Das Attribut “smart” bedeutet oft einfach nur, dass sich das Gerät mit dem Internet verbindet. Meist ist dies zur Funktion sogar unabdingbar.
Die wichtigste Frage, die man sich bei solchen Geräten stellen sollte: Ist dies wirklich nötig? Braucht meine Glühbirne eine Verbindung zu einem Server in den USA, um darüber mit dem Lichtschalter zu kommunizieren?
Es gibt jedoch nicht nur Datenschutz-, sondern auch Sicherheitsprobleme.
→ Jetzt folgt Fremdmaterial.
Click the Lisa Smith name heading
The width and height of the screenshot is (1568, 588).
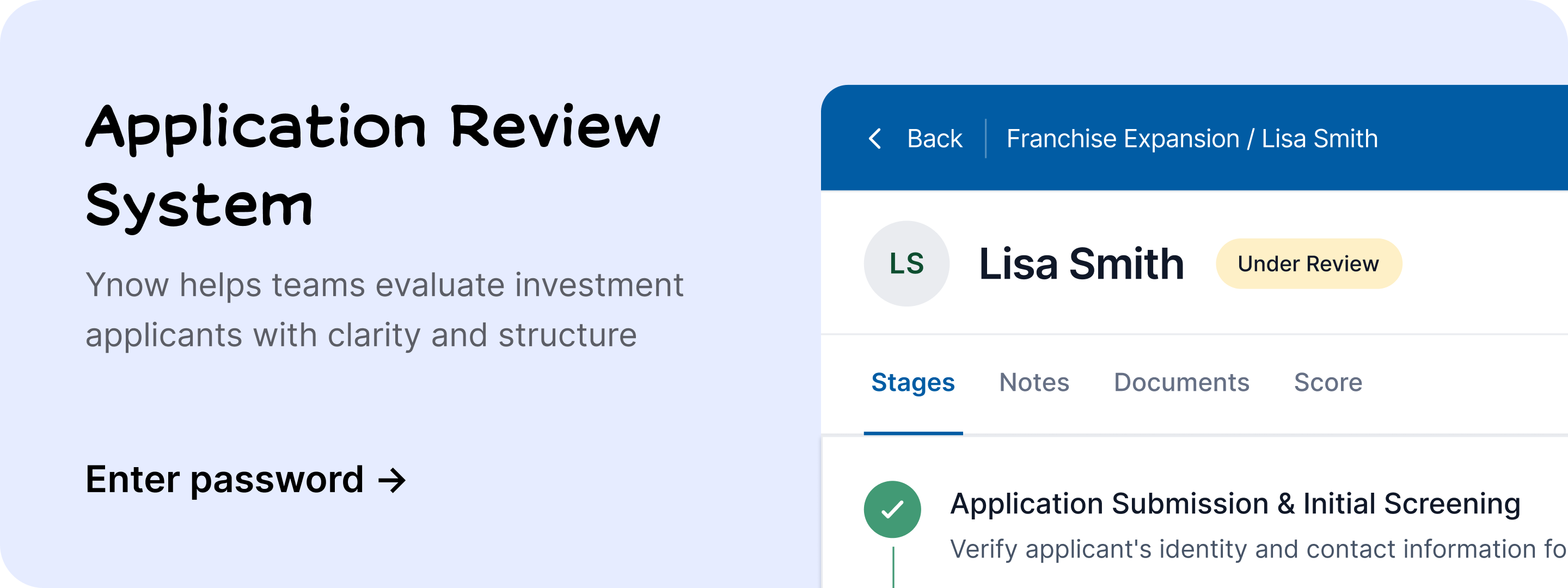(1081, 264)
Jedes “smarte” Gerät ist ein potentielles Einfallstor in das heimische Netzwerk. Es gibt sogar bereits Suchmaschinen für das Internet der Dinge. Mit diesen Werkzeugen kann man ganz einfach IoT-Geräte (mit den zugehörigen öffentlichen IP-Adressen) suchen.
Der Markt wird aktuell mit solchen Geräten geflutet, das schließt unter anderem Billig-Router, Überwachungskameras, smarte Glühbirnen und Haushaltsgeräte ein. Leider hat für viele Hersteller die Sicherheit ihrer Produkte keine hohe Priorität - im Gegenteil. Oft werden sogar in der Software vorhandene Sicherheitsmaßnahmen einfach nicht genutzt.
V. Schlussworte
Auch wenn viele CEOs - wie zum Beispiel Tim Cook (Apple) - betonen, wie wichtig ihnen Datenschutz und -sicherheit sind, bieten proprietäre Geräte und deren Software keinerlei Möglichkeit, diese Versprechen zu kontrollieren. Eine Niederlassung in Irland, die unter europäisches Datenschutzrecht fällt, bietet an sich keinen ausreichenden Datenschutz.
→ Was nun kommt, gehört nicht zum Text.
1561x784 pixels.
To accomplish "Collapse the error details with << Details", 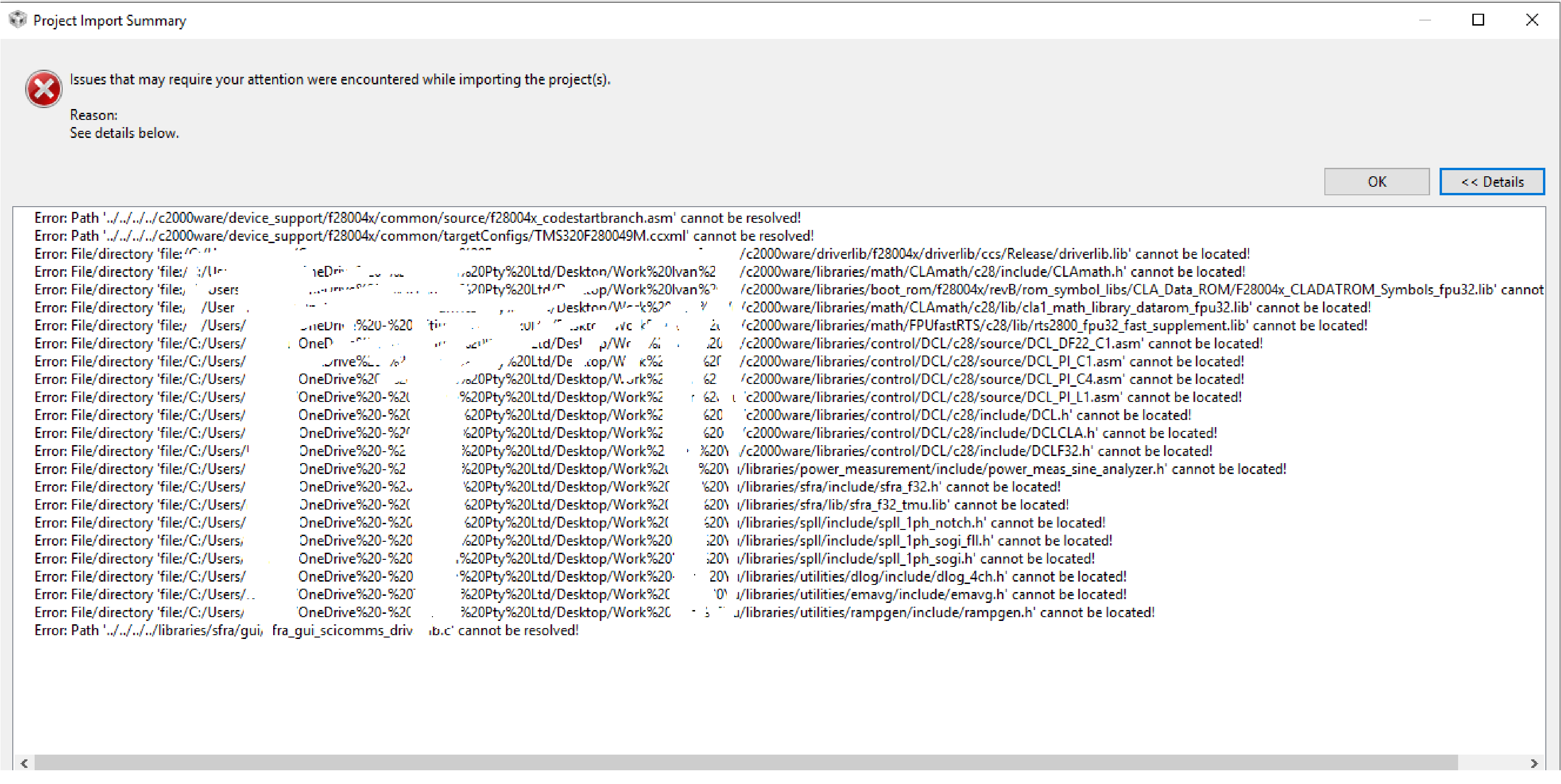I will click(1492, 181).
“Vertrauen ist gut, Kontrolle ist besser” sollte unserer Ansicht nach der Standard im Bereich der persönlichen Daten sein. Anstatt sich auf Werbeversprechen zu verlassen, wäre es sinnvoller quelloffene Lösungen zu nutzen, die am besten noch unabhängigen Prüfungen (“Audits”) unterzogen wurden.
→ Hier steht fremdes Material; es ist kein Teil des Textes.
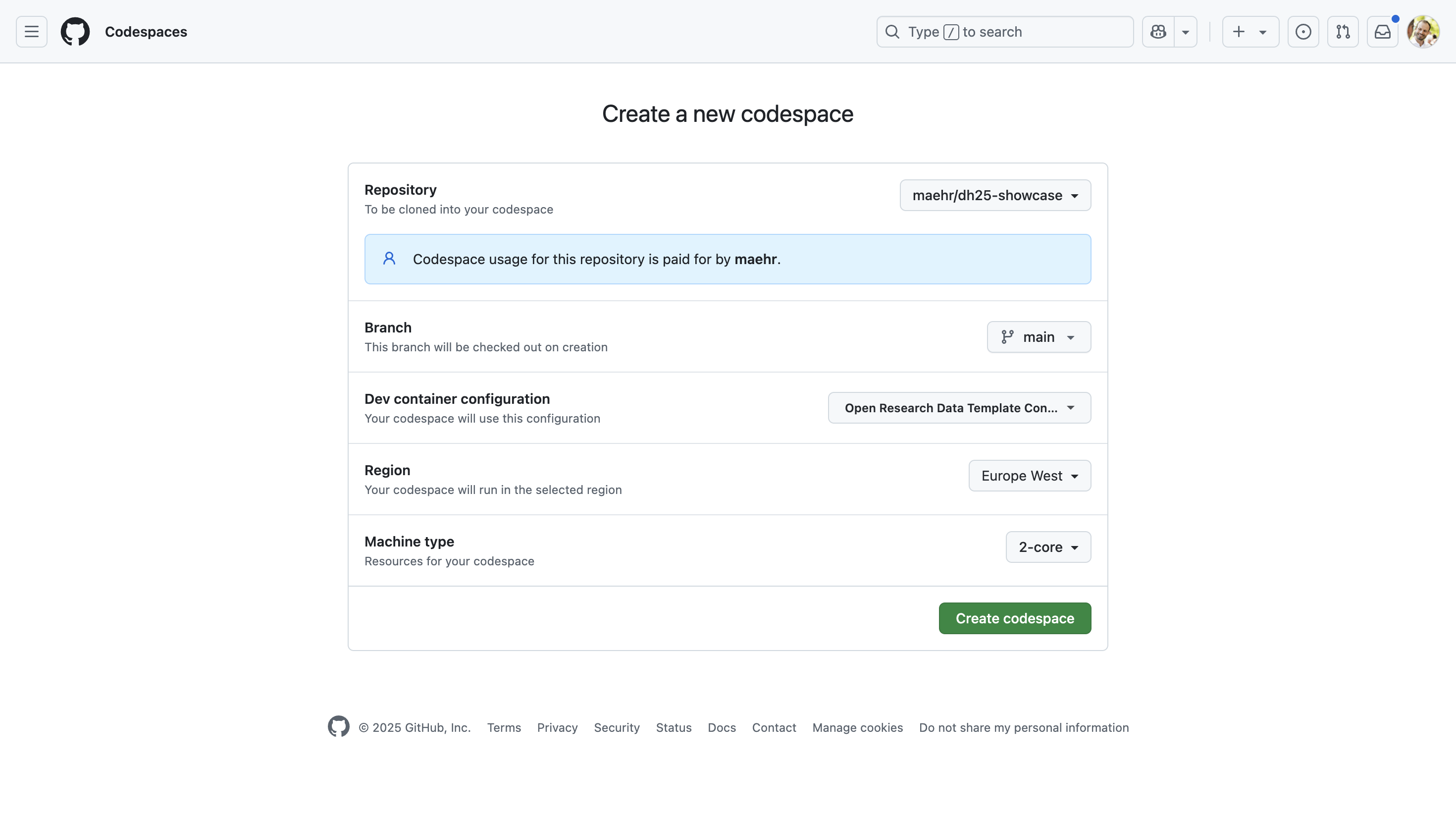Screen dimensions: 1456x820
Task: Open the Europe West region dropdown
Action: pos(1029,476)
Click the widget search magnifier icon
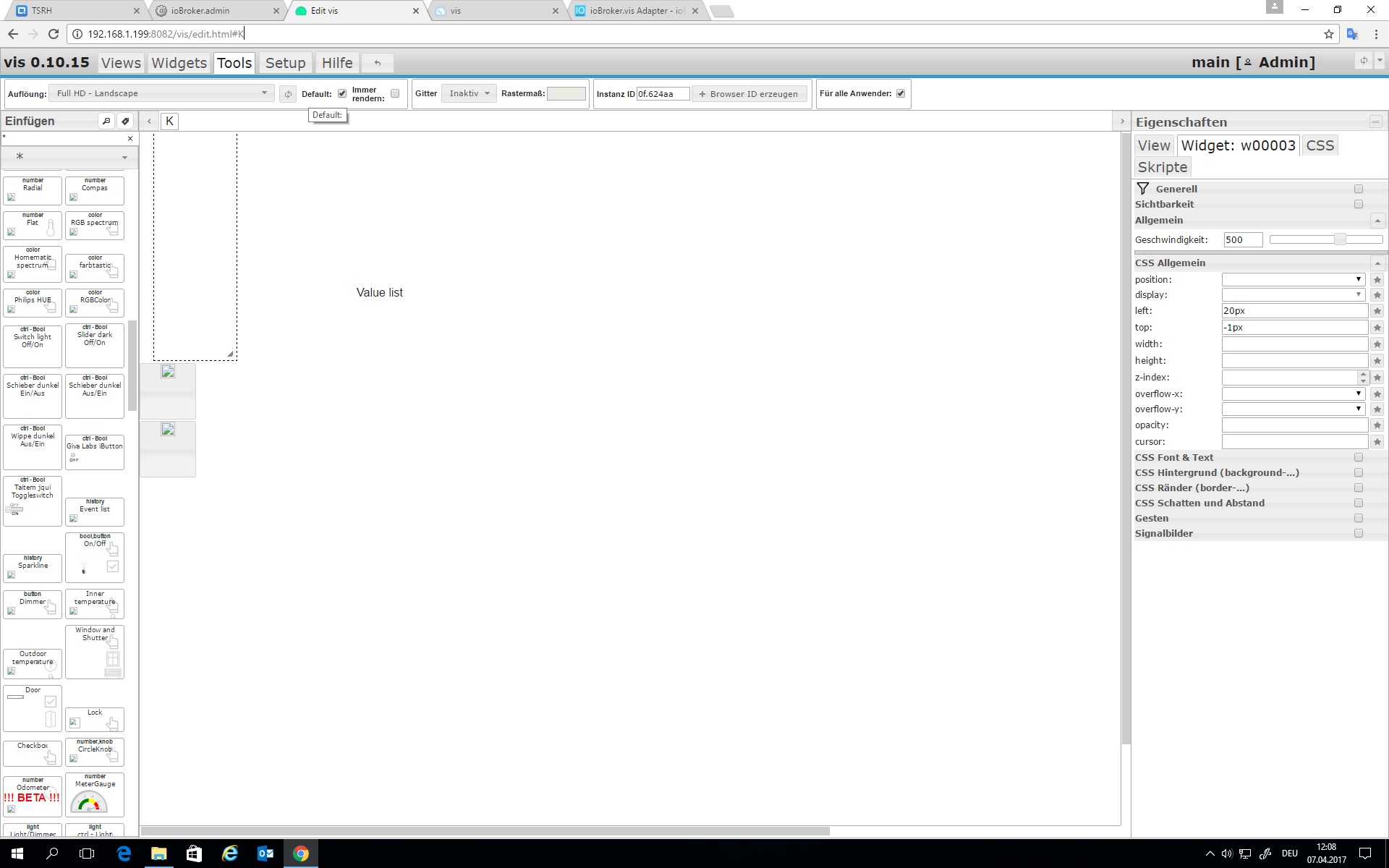Viewport: 1389px width, 868px height. (x=106, y=121)
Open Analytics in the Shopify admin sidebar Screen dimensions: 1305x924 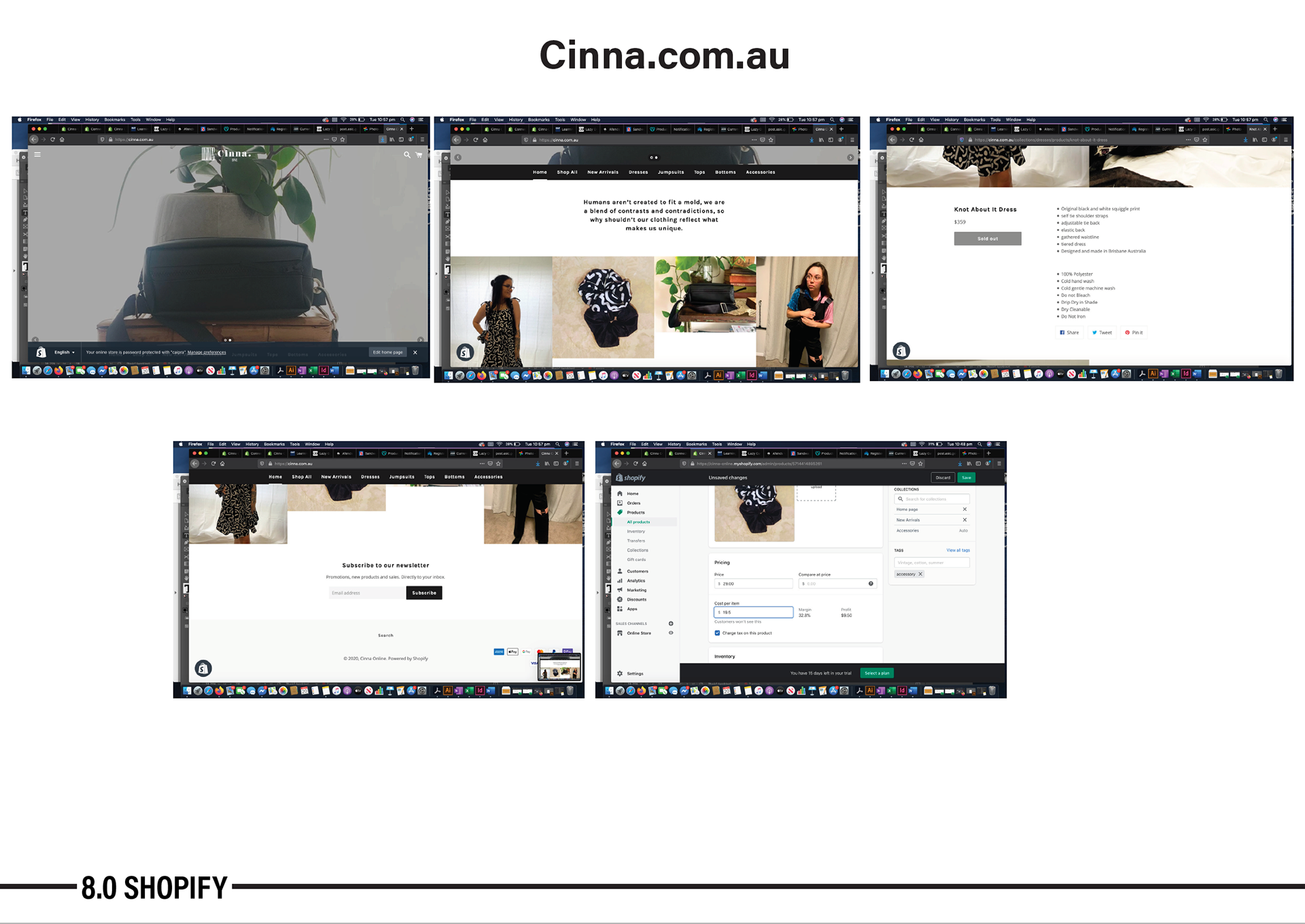(x=636, y=581)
Bei der Wahl des Betriebssystems für den Desktop-Rechner und den Laptop sollte möglichst ein freies System bevorzugt werden. Auch beim Smartphone ist es eine Überlegung wert, bspw. eine alternative Android-Distribution wie LineageOS zu nutzen, die ohne Google-Apps und -Systemdienste ausgeliefert wird.
Im Alltag ist jedoch die Wahl der genutzen Software und Dienste mit am Wichtigsten. Messenger sollten z.B. nicht primär nach Verbreitung oder Aussehen gewählt werden.
Wir werden in Zukunft genauer auf solche Thematiken eingehen, bleibe also weiterhin gespannt :)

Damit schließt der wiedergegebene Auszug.